Field Field, chairman of the work and pensions committee, said: “The image of these companies feasting on what was soon to become a carcass will not be lost on decent citizens.
“We saw at the end of our evidence session that the former directors of Carillion are, unlike their pensioners, suppliers and employees, alright.
“These figures show that, as ever, the Big Four are alright too. All of them did extensive – and expensive – work for Carillion.”
PwC, now handling the liquidation process, came in for particular criticism.
He added: “PWC managed to play all three sides – the company, pension schemes and the Government – to the tune of £21m and are now being paid to preside over the carcass of the company as Special Managers.
“It was perhaps telling that, with their three fellow oligarchs conflicted, PWC were appointed to this lucrative position without any competition.”
Rachel Reeves MP, Chair of the Business, Energy and Industrial Strategy Committee, said watchdog MPs would to day question KPMG about its role in auditing Carillion’s accounts before the group’s collpase with over £1.3bn of debt.
Reeve said: “KPMG has serious questions to answer about the collapse of Carillion.
“Either KPMG failed to spot the warning signs, or its judgement was clouded by its cosy relationship with the company and the multi-million pound fees it received.
“For the sake of all those who lost their jobs at Carillion and in the interests of better corporate governance, KPMG should, as a bare minimum, review its processes and explain what went wrong.”
KPMG, who will be questioned in Parliament on 22 February, have audited Carillion’s accounts every year since the company’s inception in 1999, receiving £29.4m in fees in the process.
In documents submitted to the joint committee, KPMG does not accept any suggestion of blame but said it conducted its work “appropriately and responsibly”.
PwC said: “It’s appropriate that the Joint Committee consider all aspects of the collapse of Carillion and we will continue to cooperate fully with their enquiries.
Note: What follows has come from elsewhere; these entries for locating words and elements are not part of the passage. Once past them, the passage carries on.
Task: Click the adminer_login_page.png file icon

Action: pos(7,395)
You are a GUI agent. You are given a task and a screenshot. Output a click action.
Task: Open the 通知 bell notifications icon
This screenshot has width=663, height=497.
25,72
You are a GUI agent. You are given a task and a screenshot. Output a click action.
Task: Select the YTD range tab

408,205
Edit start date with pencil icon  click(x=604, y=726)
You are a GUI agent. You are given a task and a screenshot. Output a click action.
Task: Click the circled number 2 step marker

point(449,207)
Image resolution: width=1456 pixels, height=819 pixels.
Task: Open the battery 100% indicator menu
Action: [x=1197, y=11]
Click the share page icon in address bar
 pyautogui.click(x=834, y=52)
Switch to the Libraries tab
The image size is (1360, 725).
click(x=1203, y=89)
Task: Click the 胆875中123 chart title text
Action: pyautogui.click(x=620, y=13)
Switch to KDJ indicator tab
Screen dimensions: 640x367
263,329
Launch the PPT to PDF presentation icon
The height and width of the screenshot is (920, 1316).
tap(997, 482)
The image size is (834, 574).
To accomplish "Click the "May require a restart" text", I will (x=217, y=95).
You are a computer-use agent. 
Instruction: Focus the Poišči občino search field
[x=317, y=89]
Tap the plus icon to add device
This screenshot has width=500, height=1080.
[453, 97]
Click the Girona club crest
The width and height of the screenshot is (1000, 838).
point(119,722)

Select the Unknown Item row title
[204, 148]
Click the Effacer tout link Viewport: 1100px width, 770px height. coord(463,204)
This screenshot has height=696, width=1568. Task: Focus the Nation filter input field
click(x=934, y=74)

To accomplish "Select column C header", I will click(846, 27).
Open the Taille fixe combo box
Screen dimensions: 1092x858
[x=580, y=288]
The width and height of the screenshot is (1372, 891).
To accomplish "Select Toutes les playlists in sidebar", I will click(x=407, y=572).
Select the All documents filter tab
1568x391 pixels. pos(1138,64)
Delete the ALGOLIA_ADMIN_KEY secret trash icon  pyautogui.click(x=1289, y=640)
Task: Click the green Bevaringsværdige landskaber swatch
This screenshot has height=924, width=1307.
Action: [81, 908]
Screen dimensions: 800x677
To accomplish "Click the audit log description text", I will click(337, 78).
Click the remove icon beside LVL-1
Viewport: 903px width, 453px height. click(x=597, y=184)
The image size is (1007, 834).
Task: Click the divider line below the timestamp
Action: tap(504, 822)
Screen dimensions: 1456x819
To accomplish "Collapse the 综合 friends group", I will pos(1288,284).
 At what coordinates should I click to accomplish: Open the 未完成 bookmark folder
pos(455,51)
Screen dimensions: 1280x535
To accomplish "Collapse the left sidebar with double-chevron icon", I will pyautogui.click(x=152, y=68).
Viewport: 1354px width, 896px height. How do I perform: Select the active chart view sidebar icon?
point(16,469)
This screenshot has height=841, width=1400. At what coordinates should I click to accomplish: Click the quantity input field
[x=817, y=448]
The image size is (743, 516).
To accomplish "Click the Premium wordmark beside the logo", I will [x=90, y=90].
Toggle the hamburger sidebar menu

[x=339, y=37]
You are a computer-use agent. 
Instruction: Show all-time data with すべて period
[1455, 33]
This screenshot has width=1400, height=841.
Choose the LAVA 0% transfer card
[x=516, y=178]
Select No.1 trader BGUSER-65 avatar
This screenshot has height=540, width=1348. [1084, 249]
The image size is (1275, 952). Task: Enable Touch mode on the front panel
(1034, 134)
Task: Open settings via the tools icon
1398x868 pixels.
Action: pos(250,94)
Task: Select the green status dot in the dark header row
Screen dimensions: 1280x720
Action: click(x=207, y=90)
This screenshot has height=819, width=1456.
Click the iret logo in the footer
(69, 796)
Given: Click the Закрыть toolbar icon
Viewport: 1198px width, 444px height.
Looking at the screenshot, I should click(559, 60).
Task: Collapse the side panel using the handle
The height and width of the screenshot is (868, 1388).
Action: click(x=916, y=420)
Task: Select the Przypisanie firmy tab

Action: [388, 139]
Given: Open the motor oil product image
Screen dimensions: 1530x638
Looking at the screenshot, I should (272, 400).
“The Joint Committee’s request for information dates back to 2008 and the majority of the work that PwC undertook directly for Carillion was carried out prior to June 2015 rather than in the last few months before its collapse.
“Our technical skills and ability to deal with complex business problems led to our appointments to work for the Government and the Pension trustees.
“While there are only four large professional services firms, the market has been subject to extensive review by the Competition Commission (now succeeded by the Competition & Markets Authority) and European Commission. We comply with all rules that have resulted from these extensive reviews.”